6. Clean your place (house) frequently
Clean and disinfect frequently touched surfaces at home, work or school, especially when someone is ill. This will avoid the virus to contact your body.7. Get a good sleep
If you want to avoid the cold or the flu, make time for good sleep! Sleep deprivation has an adverse effect on immune function, and chronic sleep loss can increase an individual's vulnerability to many kind of infectious diseases.Past Sleep in America polls conducted by the National Sleep Foundation indicate that children and the elderly, identified as high-risk populations and first in line for the flu vaccine, are often sleep-deprived. Data shows that on average, newborns to 10 year olds kids don't even meet the low range of recommended hours of sleep each night, while two-thirds of older adults say they suffer from frequent sleep problems, like insomnia, which often prevent them from getting a good night's sleep.Schedule sleep like any other daily activity. Put it on your "to-do list" and cross it off every night. Make good environment for sleep. But don't make it the thing you do only after everything else is done — stop doing other things so you get the sleep you need.Your health depends on it.
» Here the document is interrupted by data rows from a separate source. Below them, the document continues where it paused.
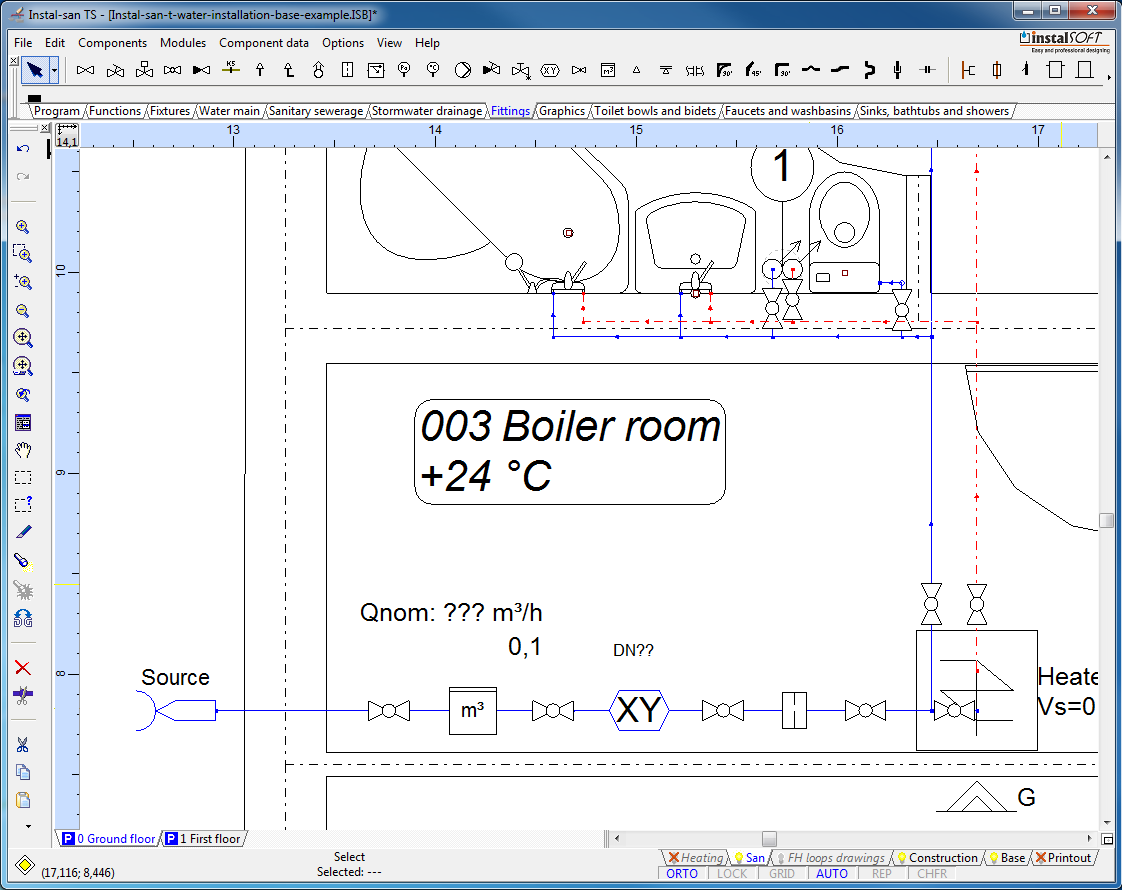Toggle GRID snapping in status bar
This screenshot has height=890, width=1122.
[x=782, y=873]
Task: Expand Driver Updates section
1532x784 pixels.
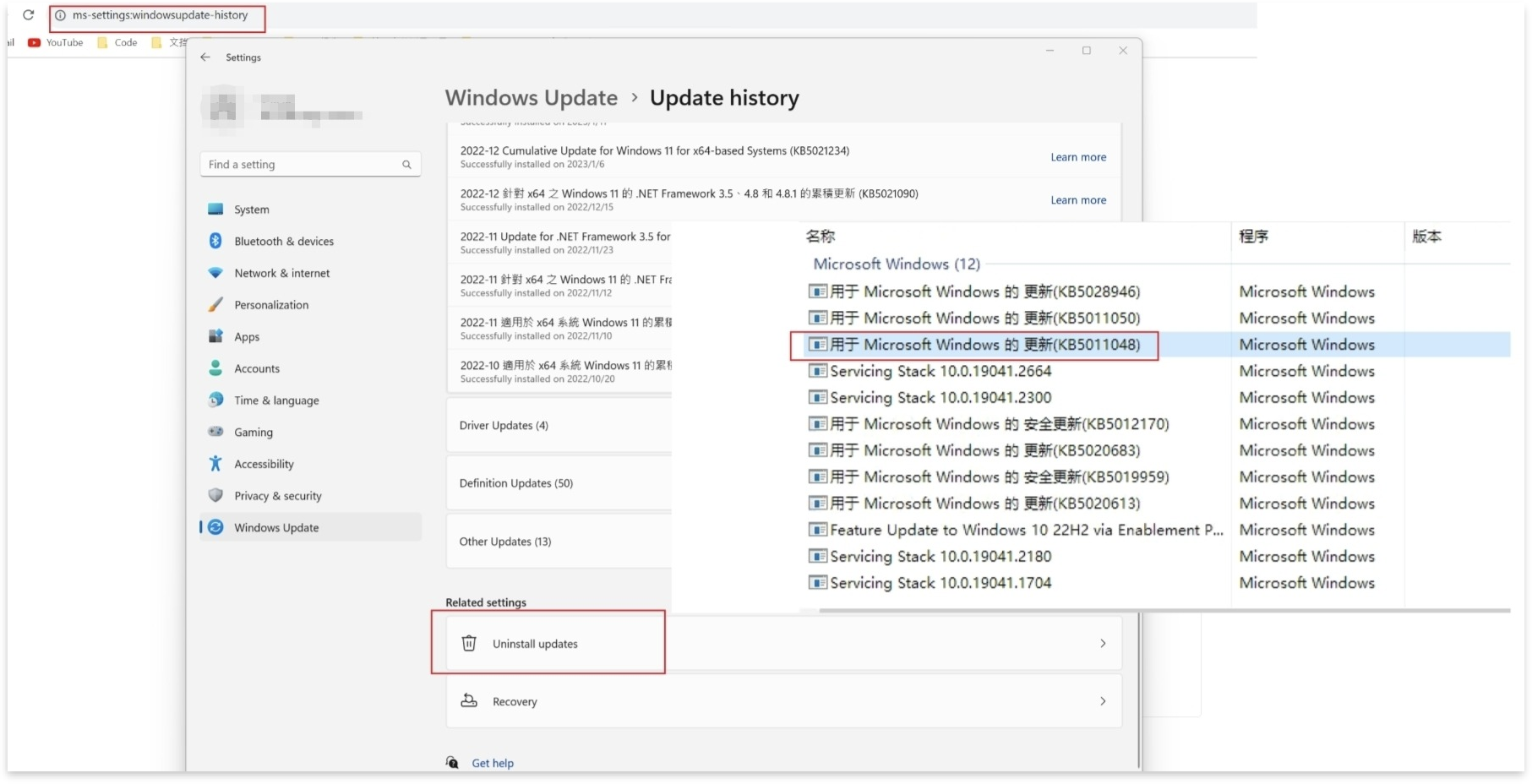Action: 504,425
8. Take Supplementary food
The doctors agree that eating a healthy diet means getting your nutrients from foods, not pills. But there are some supplements that may help fortify your body's defenses.Vitamin D – You can test your vitamin D level and talking to your doctor about a supplement if you're low. Foods rich in vitamin D include canned tuna, sardines, egg yolks, fortified milk, and vitamin D–enriched mushrooms (look for prepackaged varieties that indicate enhanced vitamin levels on their labels. These types are grown in sunlight to naturally boost D levels).
Probiotics - These good bacteria may promote a healthy immune system. They naturally live in your gut, but you can also get them in supplements and some foods, including yogurt. But remember, Miller says, "There's no fast track to immune health. You have to eat healthfully."